I used to believe that newspapers have one feature which guarantees them timelessness. This characteristic is public importance. Due to the limitation in copies and space, not every person can write in classical media. At the same time, everyone can write on the Internet. This is why words in the print press have a higher social value.
However, I found out later that there is the Viral Editor on the Internet. It is able to generate public importance no less efficiently than a mass media professional editor. The Viral Editor is a dispersed creature of the Internet, a kind of artificial intelligence, a neural network where knots are users. Having found an interesting topic randomly, a random user makes a decision: to cross-post, to add (what exactly), to cut (what exactly), to comment. Every user is engaged in his own micro-editing. His main aim is to receive his friends` response.
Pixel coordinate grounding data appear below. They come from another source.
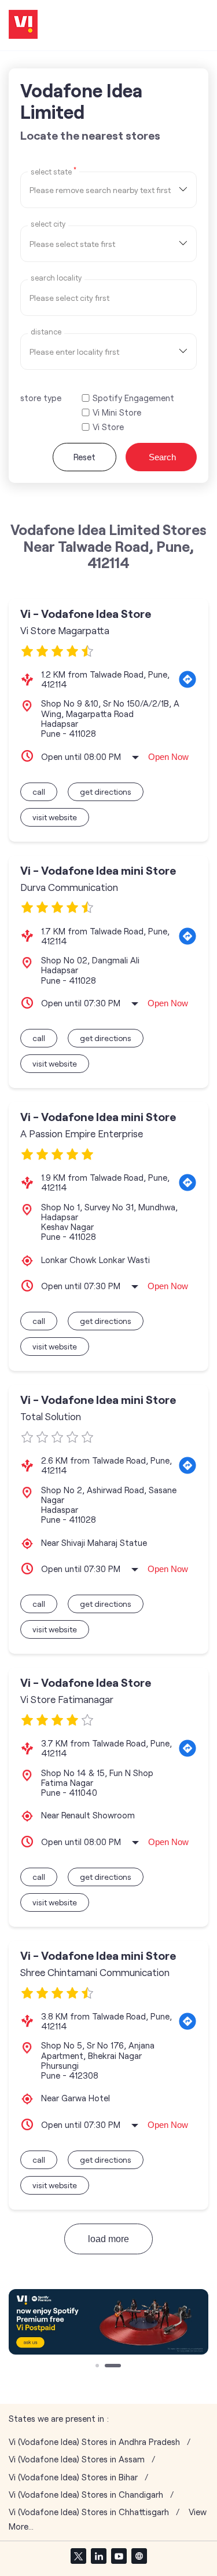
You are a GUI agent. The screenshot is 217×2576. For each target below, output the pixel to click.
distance (46, 332)
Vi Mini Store (117, 412)
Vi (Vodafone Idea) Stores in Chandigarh (86, 2494)
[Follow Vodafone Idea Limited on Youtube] (118, 2555)
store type (40, 397)
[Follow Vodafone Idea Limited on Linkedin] (98, 2555)
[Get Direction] (187, 679)
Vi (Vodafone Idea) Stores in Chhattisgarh (89, 2512)
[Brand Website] (139, 2555)
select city (48, 224)
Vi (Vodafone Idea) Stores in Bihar (73, 2477)
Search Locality (56, 278)
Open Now (168, 757)
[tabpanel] (108, 2322)
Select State (53, 171)
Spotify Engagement (133, 398)
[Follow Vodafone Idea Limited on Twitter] (78, 2555)
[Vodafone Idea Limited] (23, 25)
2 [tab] (108, 2367)
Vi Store (108, 427)
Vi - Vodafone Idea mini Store (98, 870)
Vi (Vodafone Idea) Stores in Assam (77, 2459)
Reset (84, 457)
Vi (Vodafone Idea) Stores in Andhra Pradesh (94, 2442)
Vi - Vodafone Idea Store (85, 613)
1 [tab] (98, 2367)
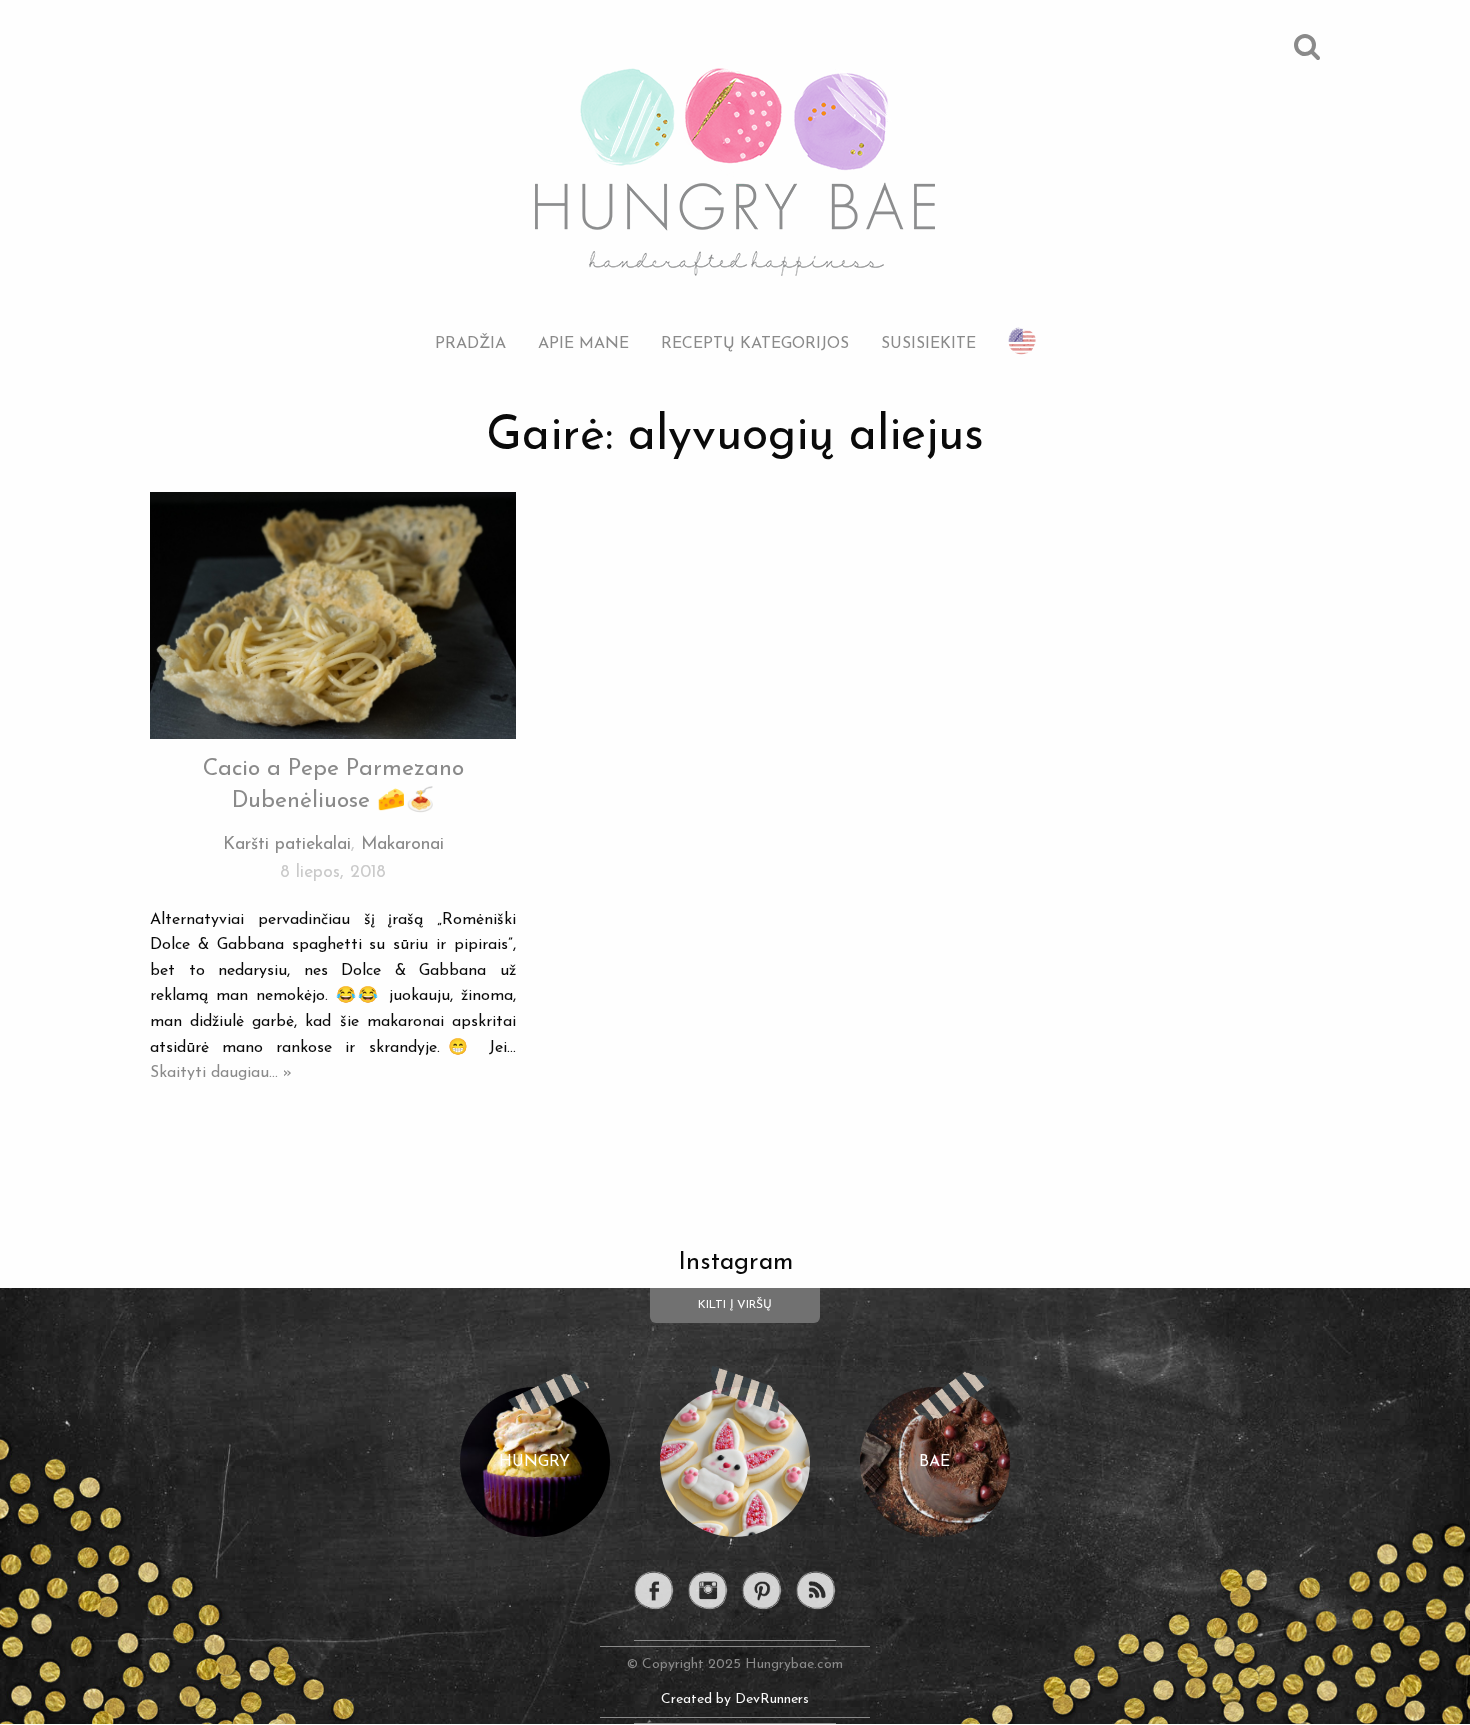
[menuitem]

And the user tries very hard. If he succeeds in it, other users get involved and do the same. It is similar to an infection - “infection of interest”: one blogger infects another and then many other bloggers. Together they become one big editor. This is why I refer to it as the Viral Editor. This phenomenon circulates around a large number of people and generates public importance without intermediaries, without the media.
As a result, mass media are deprived of everything. They have lost their monopoly on news, opinions, current events. They have lost the monopoly on mass distribution of information. And now mass media have lost their monopoly on the production of public importance.
The only thing that still remains in monopolistic control of mass media is the pattern of agenda recognized by society: “Main Issues/Politics/Economics/Culture/Accidents/Sports”. Common navigation along common patterns will survive as a special journalistic function. But it will be another kind of mass media.
This will be Media 3.0. It will combine the experience of classical editorial staff and the technologies of the blogosphere. In such mass media an editor will be the creator of agenda, a commander of observers and the “shepherd” of bloggers. And users will know where to find the centers of importance created by observers and bloggers.